I finished the Shirley Jackson biography, "Private Demons," and it affected me strongly. She was a brilliant writer, able to string the best words together. Witty, sarcastic, haunting. She died at 48.

She was a witch. Did you know that? She had four children, a multitude of cats, an intellectual husband, and struggled with weight her entire life. She consumed too much -- alcohol, food, pills.

I read a book once where certain characters develop a supernatural specialty. I think some could fly or start fires with their mind, and when the most powerful of them finally developed her true skill, it was revealed she was an empath.

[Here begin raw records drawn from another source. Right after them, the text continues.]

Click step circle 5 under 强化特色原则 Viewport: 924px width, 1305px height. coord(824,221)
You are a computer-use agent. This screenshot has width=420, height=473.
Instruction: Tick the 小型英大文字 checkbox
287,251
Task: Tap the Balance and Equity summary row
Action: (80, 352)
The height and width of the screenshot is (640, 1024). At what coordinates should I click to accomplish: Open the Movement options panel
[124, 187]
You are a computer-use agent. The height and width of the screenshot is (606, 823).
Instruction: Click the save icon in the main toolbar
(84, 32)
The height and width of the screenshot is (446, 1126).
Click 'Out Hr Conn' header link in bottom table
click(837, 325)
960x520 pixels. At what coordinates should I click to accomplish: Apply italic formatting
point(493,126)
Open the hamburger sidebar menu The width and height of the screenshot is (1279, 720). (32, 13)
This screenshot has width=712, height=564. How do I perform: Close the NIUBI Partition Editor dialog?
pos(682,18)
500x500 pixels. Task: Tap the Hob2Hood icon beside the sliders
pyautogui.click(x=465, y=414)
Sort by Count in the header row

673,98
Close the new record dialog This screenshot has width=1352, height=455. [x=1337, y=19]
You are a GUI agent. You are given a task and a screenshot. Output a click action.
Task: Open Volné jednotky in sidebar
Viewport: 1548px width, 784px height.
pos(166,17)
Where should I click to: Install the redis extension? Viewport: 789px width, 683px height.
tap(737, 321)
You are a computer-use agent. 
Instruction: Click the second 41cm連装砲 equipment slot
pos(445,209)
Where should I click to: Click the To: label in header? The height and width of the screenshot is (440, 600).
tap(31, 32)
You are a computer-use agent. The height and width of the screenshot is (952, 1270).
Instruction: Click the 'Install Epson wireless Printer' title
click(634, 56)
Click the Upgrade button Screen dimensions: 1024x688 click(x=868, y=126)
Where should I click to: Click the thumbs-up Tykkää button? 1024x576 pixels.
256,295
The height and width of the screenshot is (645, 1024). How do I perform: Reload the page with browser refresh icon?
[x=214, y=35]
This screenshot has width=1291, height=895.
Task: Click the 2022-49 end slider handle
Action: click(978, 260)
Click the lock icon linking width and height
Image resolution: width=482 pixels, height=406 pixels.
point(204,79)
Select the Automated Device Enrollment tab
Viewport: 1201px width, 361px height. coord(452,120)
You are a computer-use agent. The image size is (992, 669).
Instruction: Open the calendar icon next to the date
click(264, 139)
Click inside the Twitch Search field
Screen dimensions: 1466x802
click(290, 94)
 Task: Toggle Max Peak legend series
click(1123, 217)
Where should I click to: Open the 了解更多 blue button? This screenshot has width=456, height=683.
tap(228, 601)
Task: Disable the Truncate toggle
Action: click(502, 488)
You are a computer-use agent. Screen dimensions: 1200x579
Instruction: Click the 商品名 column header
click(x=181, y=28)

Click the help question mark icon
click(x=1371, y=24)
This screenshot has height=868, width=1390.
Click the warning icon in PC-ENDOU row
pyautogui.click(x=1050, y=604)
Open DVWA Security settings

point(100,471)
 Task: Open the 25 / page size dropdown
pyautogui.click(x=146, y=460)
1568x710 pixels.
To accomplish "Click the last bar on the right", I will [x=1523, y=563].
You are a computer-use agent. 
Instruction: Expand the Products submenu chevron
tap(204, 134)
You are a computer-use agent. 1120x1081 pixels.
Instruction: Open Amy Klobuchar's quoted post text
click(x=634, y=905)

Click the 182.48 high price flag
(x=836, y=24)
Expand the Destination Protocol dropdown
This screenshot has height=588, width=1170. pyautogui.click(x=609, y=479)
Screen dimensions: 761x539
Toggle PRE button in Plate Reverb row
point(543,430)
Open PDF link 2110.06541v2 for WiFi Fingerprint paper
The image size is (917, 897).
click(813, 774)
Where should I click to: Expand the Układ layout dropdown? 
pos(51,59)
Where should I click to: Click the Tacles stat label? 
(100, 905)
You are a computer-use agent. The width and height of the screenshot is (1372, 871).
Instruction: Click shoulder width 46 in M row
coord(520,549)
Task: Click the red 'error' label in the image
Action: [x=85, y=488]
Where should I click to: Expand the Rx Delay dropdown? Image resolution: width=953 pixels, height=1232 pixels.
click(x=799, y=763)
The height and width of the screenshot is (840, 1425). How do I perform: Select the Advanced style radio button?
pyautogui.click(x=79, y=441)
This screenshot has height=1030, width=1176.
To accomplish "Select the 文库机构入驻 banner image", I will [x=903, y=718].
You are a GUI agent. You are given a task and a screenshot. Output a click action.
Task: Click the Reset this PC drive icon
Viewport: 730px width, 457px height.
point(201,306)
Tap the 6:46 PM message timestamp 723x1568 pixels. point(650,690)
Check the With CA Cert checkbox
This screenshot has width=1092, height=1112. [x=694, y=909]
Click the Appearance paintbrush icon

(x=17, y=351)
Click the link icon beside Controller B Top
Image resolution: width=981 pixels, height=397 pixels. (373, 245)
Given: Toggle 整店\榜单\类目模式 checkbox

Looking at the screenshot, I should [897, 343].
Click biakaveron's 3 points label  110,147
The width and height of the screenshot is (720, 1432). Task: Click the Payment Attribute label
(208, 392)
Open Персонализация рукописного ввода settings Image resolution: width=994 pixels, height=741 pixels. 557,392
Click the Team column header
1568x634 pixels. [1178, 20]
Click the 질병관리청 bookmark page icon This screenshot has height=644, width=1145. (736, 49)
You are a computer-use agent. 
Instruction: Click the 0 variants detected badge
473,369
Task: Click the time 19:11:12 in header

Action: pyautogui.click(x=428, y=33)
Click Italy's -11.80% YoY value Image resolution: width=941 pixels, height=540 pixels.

I don't remember the name of the mass market paperback I bought at a library dime sale, but ever since then I wonder about the power of empathy. The damage it causes to the empath. And after reading her bio, I suspect Jackson turned reality inside out and absorbed the pain without the joy.

It's snowing again.

I'm projecting again.

We have that in common anyway. Rewriting reality until it suits us.

Once I read "The Bell Jar." I told myself I would finish it and never read it again. Sometimes I consider rereading it, like you might dare yourself to ride the tall rollercoaster or bungee jump. At that time I found I become powerfully affected by what I read, which is why I read. Catharsis? Hi. But in a book where the protagonist is on the verge of swimming across the river Styx, it is dangerous for me to read all those words in that order. Ha. You think I'm being melodramatic. That's okay. This is why I made myself a library.

Who needs pills when you can choose the words you want to feel?